The ordinances of the City of New York requiring expressmen to be licensed and providing that only citizens of the United States or those who have declared their intention to become such can be licensed, as applied to interstate commerce, impose a direct burden thereon, and, as so applied, are unconstitutional under the commerce clause of the Constitution of the United States.

Where a municipal ordinance is unconstitutional as applied to interstate commerce, the person or corporation whose business is impeded by the enforcement of such ordinance is entitled to an injunction restraining the municipal authorities from enforcing it in respect to its interstate business.

189 F. 28 reversed.

The facts, which involve the constitutionality under the commerce clause of the federal Constitution of certain ordinances of the City of New York as applied to the interstate business of express companies, are stated in the opinion.

Page 232 U. S. 23

MR. JUSTICE Hughes delivered the opinion of the Court.

+-------+

Written problem 1 = Write out the listing from the line with "Screen dimensions: 680x383" to the end of the listing, keeping the pictures out.
The court text and the listing have separate origins.

+-------+

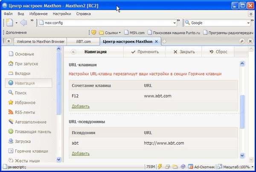Click the back navigation arrow
This screenshot has height=172, width=256.
pos(23,23)
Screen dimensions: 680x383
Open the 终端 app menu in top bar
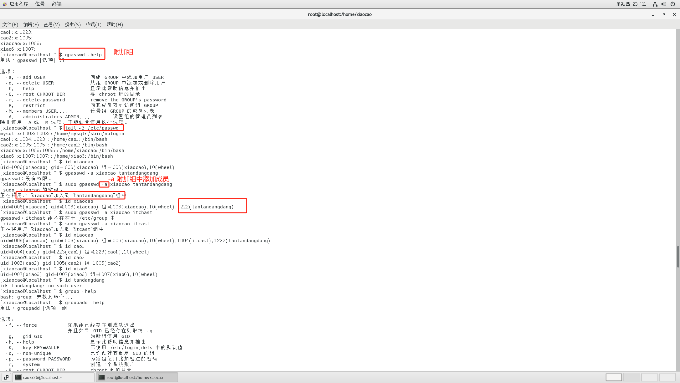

+-------+

Written problem 2 = Pull out the full text on New York's licensing ordinances for expressmen, word for word.

Full solution 1 =
Screen dimensions: 680x383
Open the 终端 app menu in top bar

Full solution 2 =
The ordinances of the City of New York requiring expressmen to be licensed and providing that only citizens of the United States or those who have declared their intention to become such can be licensed, as applied to interstate commerce, impose a direct burden thereon, and, as so applied, are unconstitutional under the commerce clause of the Constitution of the United States.

Where a municipal ordinance is unconstitutional as applied to interstate commerce, the person or corporation whose business is impeded by the enforcement of such ordinance is entitled to an injunction restraining the municipal authorities from enforcing it in respect to its interstate business.

189 F. 28 reversed.

The facts, which involve the constitutionality under the commerce clause of the federal Constitution of certain ordinances of the City of New York as applied to the interstate business of express companies, are stated in the opinion.

Page 232 U. S. 23

MR. JUSTICE Hughes delivered the opinion of the Court.